> [INFORMATION PROVIDED]
####################

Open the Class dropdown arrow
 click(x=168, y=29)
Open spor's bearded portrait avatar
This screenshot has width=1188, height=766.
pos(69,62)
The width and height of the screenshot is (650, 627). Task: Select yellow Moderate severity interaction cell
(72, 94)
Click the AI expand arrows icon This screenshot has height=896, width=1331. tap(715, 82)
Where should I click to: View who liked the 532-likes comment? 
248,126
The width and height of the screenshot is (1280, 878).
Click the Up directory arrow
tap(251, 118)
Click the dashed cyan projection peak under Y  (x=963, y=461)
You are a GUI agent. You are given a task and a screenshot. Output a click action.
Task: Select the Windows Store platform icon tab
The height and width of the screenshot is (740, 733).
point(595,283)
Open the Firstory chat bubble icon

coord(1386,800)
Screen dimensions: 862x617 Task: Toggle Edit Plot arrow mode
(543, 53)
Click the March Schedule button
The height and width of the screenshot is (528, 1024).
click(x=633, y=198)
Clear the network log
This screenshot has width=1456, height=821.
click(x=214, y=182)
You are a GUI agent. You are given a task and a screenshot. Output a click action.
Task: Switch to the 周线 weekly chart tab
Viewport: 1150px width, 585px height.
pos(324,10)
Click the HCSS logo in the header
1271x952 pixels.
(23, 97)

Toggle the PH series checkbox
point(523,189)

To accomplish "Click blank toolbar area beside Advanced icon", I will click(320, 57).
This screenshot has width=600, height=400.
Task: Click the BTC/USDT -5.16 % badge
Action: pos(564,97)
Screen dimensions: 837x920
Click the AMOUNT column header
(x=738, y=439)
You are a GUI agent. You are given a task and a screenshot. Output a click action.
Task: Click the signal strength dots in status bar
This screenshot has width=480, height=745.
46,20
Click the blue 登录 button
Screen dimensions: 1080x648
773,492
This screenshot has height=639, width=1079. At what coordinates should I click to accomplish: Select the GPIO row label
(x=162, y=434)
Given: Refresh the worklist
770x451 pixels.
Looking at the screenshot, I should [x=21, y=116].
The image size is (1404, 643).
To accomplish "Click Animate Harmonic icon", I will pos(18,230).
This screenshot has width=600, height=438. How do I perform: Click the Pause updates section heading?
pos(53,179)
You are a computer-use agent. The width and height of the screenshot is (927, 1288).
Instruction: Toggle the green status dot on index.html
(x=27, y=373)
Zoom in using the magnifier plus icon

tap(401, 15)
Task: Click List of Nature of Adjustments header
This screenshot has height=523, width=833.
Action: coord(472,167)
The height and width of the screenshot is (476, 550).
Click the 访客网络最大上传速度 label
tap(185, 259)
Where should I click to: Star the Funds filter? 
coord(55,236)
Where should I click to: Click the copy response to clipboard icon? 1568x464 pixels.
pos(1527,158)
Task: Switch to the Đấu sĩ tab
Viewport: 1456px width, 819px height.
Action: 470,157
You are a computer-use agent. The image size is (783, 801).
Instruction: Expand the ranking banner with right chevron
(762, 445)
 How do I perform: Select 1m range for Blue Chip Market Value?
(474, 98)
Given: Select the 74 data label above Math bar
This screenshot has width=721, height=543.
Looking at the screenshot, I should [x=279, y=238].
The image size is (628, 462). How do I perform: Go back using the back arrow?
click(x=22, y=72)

####################

> [WHAT TO WORK ON]
In the material above, find the line with "Given: Select the"; then retype it and every line after it through the last, exactly as written.

> [EXERCISE OUTPUT]
Given: Select the 74 data label above Math bar
This screenshot has width=721, height=543.
Looking at the screenshot, I should [x=279, y=238].
The image size is (628, 462). How do I perform: Go back using the back arrow?
click(x=22, y=72)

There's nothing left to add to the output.